Taking only the lines of the data below from the line with "This screenshot has width=409, height=316." to the line with "Task: Click the magnifier", ends included, write them out exactly and without pictures.

Collected data
■ ■ ■ ■
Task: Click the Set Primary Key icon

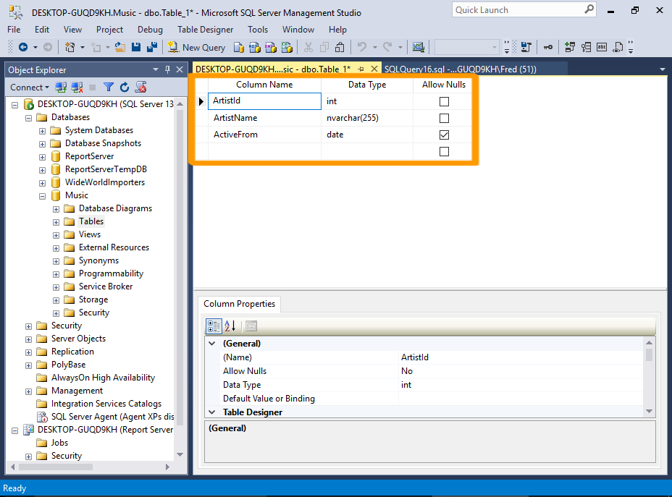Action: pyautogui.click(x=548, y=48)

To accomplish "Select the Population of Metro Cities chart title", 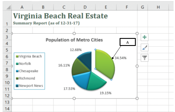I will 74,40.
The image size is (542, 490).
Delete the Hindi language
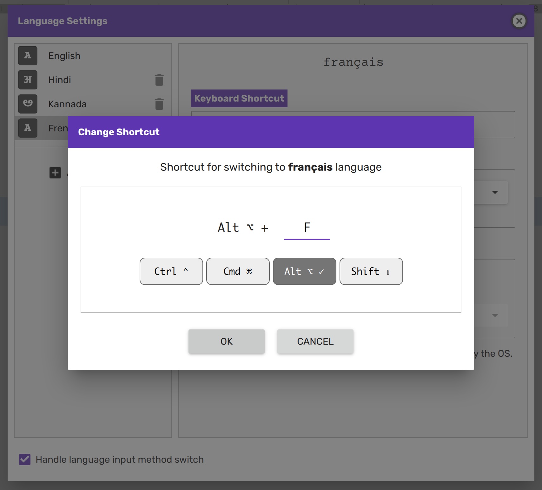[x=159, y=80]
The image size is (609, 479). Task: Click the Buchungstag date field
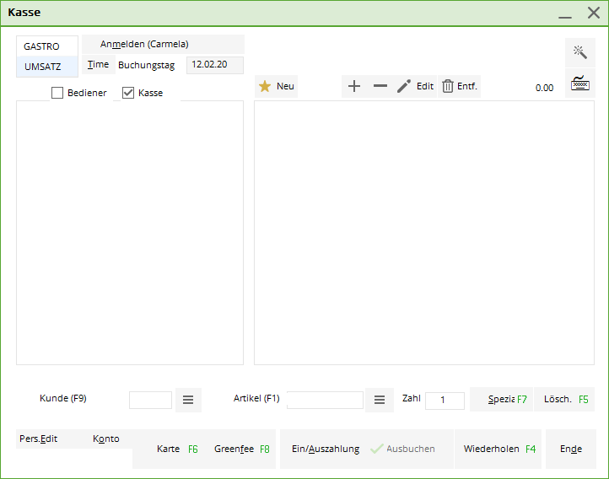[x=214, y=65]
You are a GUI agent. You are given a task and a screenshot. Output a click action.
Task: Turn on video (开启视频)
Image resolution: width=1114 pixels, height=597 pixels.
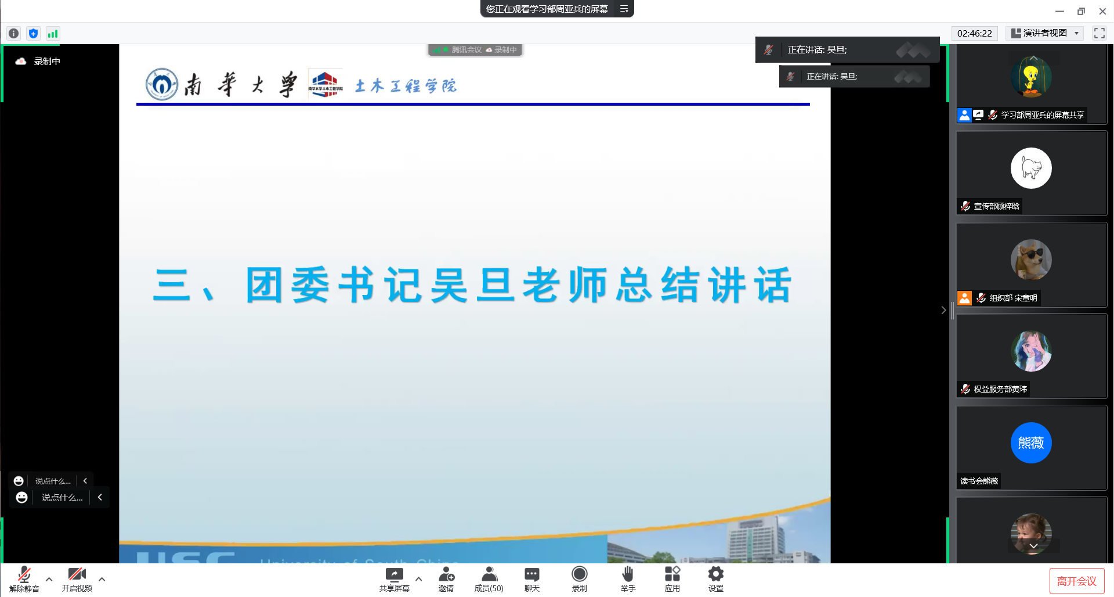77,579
■ ■ ■ ■
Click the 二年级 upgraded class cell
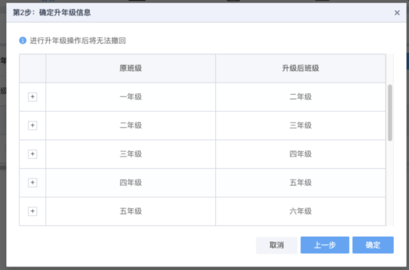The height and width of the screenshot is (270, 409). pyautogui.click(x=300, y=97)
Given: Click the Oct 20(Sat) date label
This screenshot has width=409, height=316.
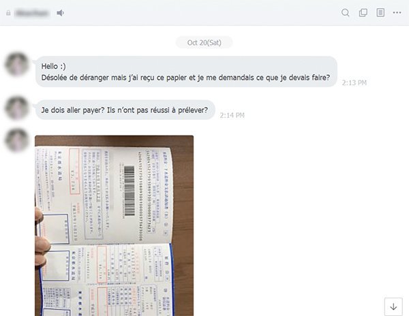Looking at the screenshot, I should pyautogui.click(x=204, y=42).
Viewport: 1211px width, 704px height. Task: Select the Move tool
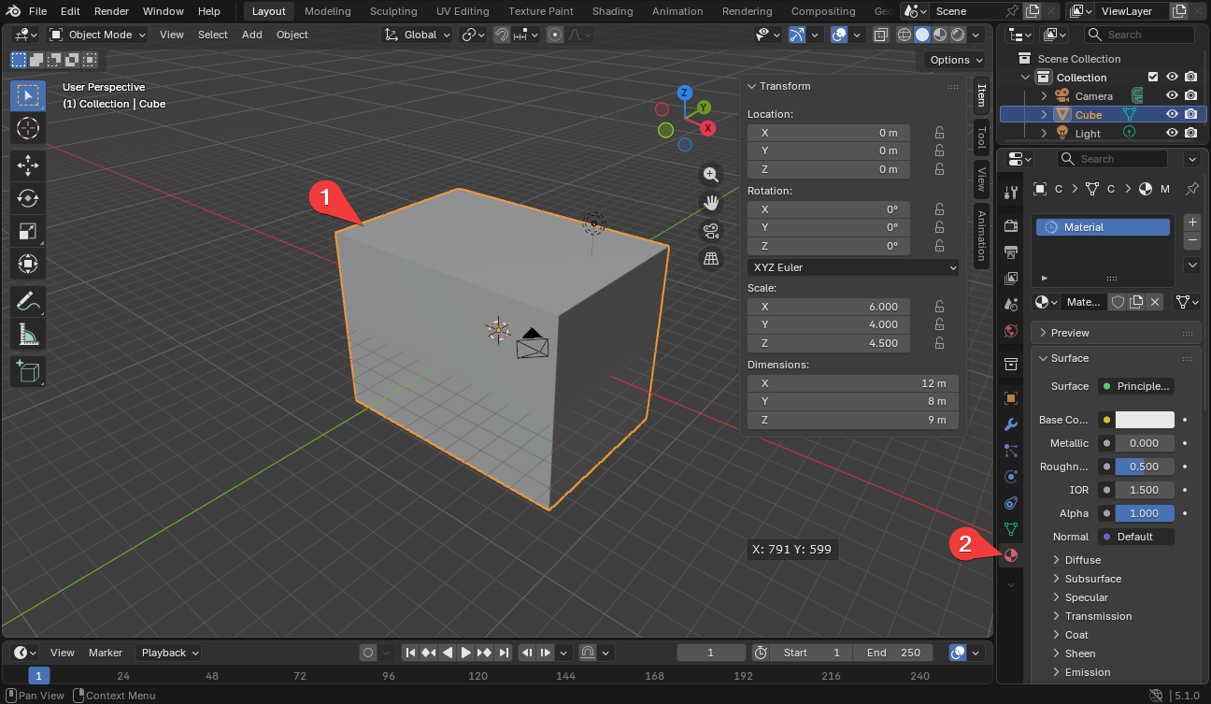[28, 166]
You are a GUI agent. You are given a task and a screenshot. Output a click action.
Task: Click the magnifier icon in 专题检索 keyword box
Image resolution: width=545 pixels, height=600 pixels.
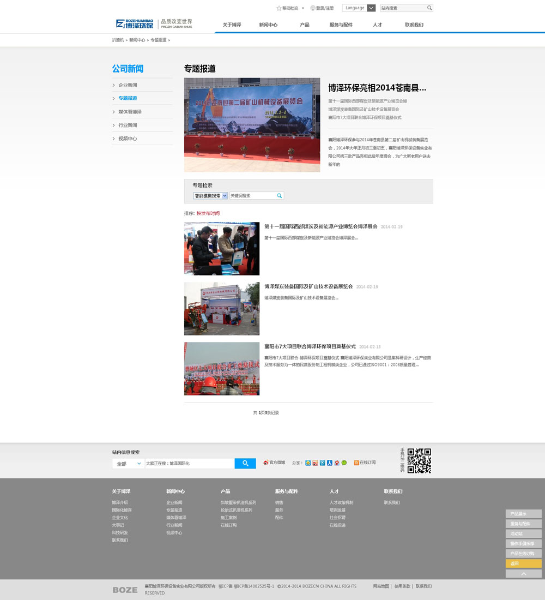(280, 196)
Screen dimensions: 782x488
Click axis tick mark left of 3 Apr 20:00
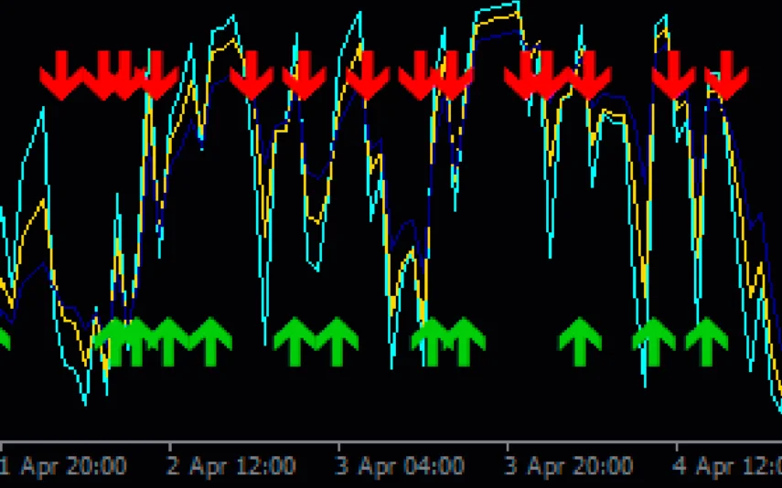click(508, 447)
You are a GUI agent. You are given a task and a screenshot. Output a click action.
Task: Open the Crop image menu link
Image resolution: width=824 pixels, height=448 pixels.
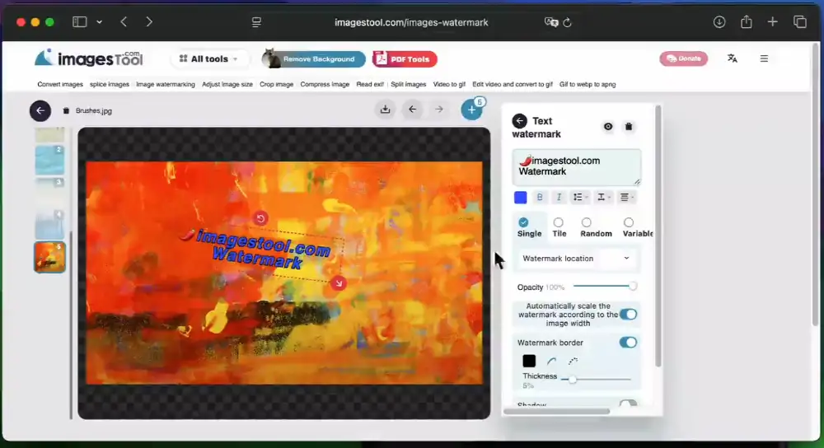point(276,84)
■ ■ ■ ■
● **SOLUTION TO THIS PROBLEM**
This screenshot has width=409, height=316.
Looking at the screenshot, I should pyautogui.click(x=204, y=42).
Viewport: 1211px width, 704px height. Task: Select the Move tool
[28, 166]
You are a GUI agent. You are given a task and a screenshot. Output a click action.
Task: Click the magnifier icon in 专题检索 keyword box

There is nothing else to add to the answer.